# Overview

This example project illustrates how to perform **text classification** in Dataiku. We aim at classifying a text passage according to several predefined categories (or classes). This can be useful in many use cases: email or support ticket routing, sentiment analysis, spam filtering, toxicity detection...

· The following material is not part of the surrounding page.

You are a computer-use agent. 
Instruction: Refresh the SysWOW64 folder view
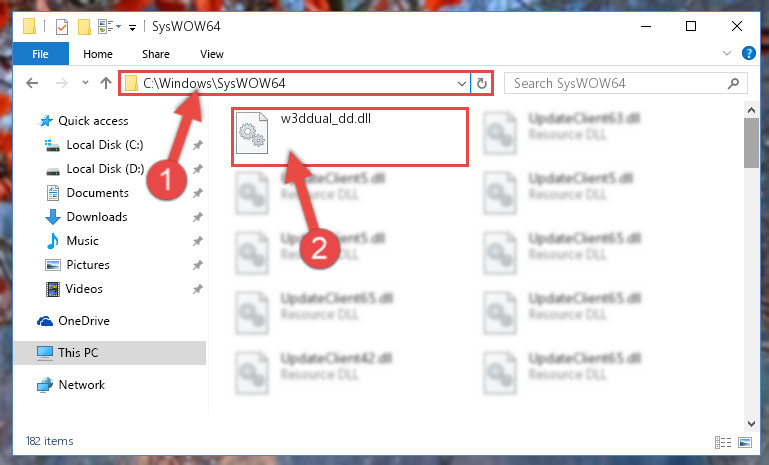[x=482, y=84]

This project covers the following aspects:
- **Exploratory data analysis**: visualization of examples and identification of the most common words per class
- **Standard text classification** with several approaches:
  - Visual mode with a sparse representation (TF-IDF);
  - Visual mode with a dense representation (sentence embeddings);
  - Fine-tuning of a pre-trained language model;
- **Few-shot text classification** (just a few training examples at inference):
  - SetFit (training of a shallow classifier over a fine-tuned dense representation);
  - In-context learning with ChatGPT and a few examples;
- **Zero-shot text classification** (no training example at inference):
  - Natural language inference;
  - In-context learning with ChatGPT;
- Visualization and interpretation of predictions through **interactive scoring**, and **visualization of misclassified test examples**.

This project can be [downloaded](https://downloads.dataiku.com/public/dss-samples/EX_TEXT_CLASSIFICATION/) and instructions to reuse it with your own datasets are provided in the [last section](#next-classify-your-own-documents-1).

# Data

We use a small sample of the [Amazon Reviews dataset](https://nijianmo.github.io/amazon/index.html) with **1400 reviews evenly distributed in 7 product categories** ("Cell Phones and Accessories", "Digital Music", "Electronics", "Industrial and Scientific", "Office Products", "Software", "Toys and Games"). We only selected reviews whose length is between 100 and 400 characters to avoid excessively short texts (like "great product!") which would not be relevant for text classification.

For example, a review categorized as "Cell Phones and Accessories" is:
> Can't say enough good things.  Fits snugly and provides great all round protection.  Good grip but slides easily into pocket.  Really adds to the quality feel of the Moto G 2014.  I had the red and it looks sharp.  Highly recommended.

# Walkthrough

## Data preparation

In the [1. Data preparation and exploration](flow_zone:iFd8lg0) Flow zone, we [split](recipe:compute_train) the data in a [training set](dataset:train) and a [test set](dataset:test) which both include 100 examples of each class. We also prepare a [small training set](dataset:train_small) (8 examples of each class) which will be used later in the few-shot setting.

## Data exploration

In the same Flow zone, we [create](recipe:compute_nau8CvPH) a [word cloud](managed_folder:nau8CvPH) for each class to identify their most common words.
![wordcloud_label_text_digital music.png](i8HrUA6AaYCr)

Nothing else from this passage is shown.